=== Document segment ===

— begin —

An excellent place to start is Bukit Bintang (Star Hill in Bahasa Malayu), the heart of downtown KL. If you’re looking for the luxury shops, you can find everything from high-end designers like Gucci and Prada at the Star Hill Mall (next door to the Westin Hotel). The lower level also houses a great variety of gourmet restaurants.

Next door to the Star Hill Mall is Lot 10, one of the most popular stops for local fashionistas – great shoes and great bargains can be found in this slightly smaller, mid-priced shopping mall. Further down the street is Low Yat Plaza – electronics is the name of the game here, everything from cell phones to digital cameras to computers to MP3 players (but no clothes, shoes, glasses or books). Don’t forget to bargain hard, though, prices start in the stratosphere, but you can usually get some great deals if you’re willing to try a little banter with the shopkeepers.

Suria KLCC is Malaysia’s premiere shopping outlet – directly underneath the Petronas Towers. The ground level houses designer boutiques, while the upper levels showcase more mid-level shops. Suria has some great restaurants along with an international food court.

Kuala Lumpur (KL) tours - Night Market
A Night Market in Kuala Lumpur

Another great shopping stop is the hustle and bustle of Chinatown, specifically Jalan Petaling. Knock-offs of just about everything can be found, along with more traditional Chinese items. Prices are aimed at well-heeled tourists, so don’t forget to negotiate for everything – start at around 1/3rd of the quoted price and work up from there.

If you’re still on your feet by the time the sun goes down, KL has a great selection of Pasar Malam (night markets) all around the city. The Sunday night market in Bangsar is one of the largest, and a frequent favorite of expats living in KL. Fresh fruits and vegetables, along with all sorts of clothes, accessories and souvenirs can be found at any one of these fabulous markets.

Dining in Kuala Lumpur

Make sure you come to KL hungry because there is a lot to eat! From a budget meal on the street to a luxury, gourmet experience, there is something for everyone. One of the best places to explore KL’s culinary variety is Bangsar – just 5 minutes outside of the city center.

Those on a budget can feast on Indian, Chinese and Malay at any of the fantastic food stalls for a truly Malaysian dining experience. One of my favorite places to snack is Devi’s Corner in Bangsar (across from Bangsar Village) – start with some chicken satay from the vendor on the corner, add a delicious naan bread or roti Chennai, some Tandori chicken and some nasi goreng; wash it all down with some fresh fruit juice, and you have a meal fit for a king, but priced less than RM50 (US$14).

— end —

=== Provided material ===

— begin —

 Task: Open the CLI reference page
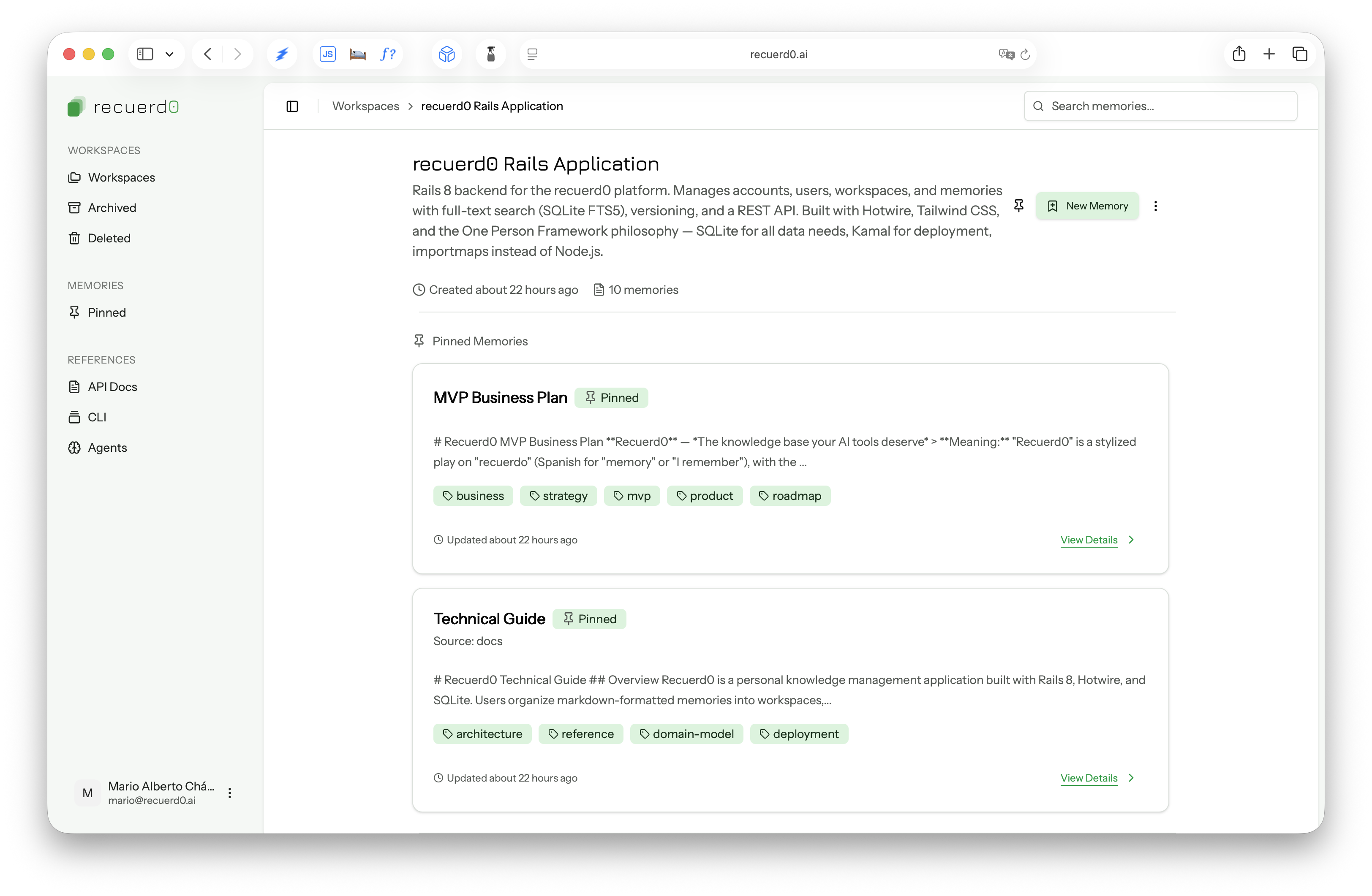96,417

— end —

=== Problem to work on ===
Copy the Kuala Lumpur shopping text between "Kuala Lumpur (KL)" and "these fabulous markets.", inclusive, and substitute "Petaling Street" for "Jalan Petaling".

=== Written solution ===
Kuala Lumpur (KL) tours - Night Market
A Night Market in Kuala Lumpur

Another great shopping stop is the hustle and bustle of Chinatown, specifically Petaling Street. Knock-offs of just about everything can be found, along with more traditional Chinese items. Prices are aimed at well-heeled tourists, so don’t forget to negotiate for everything – start at around 1/3rd of the quoted price and work up from there.

If you’re still on your feet by the time the sun goes down, KL has a great selection of Pasar Malam (night markets) all around the city. The Sunday night market in Bangsar is one of the largest, and a frequent favorite of expats living in KL. Fresh fruits and vegetables, along with all sorts of clothes, accessories and souvenirs can be found at any one of these fabulous markets.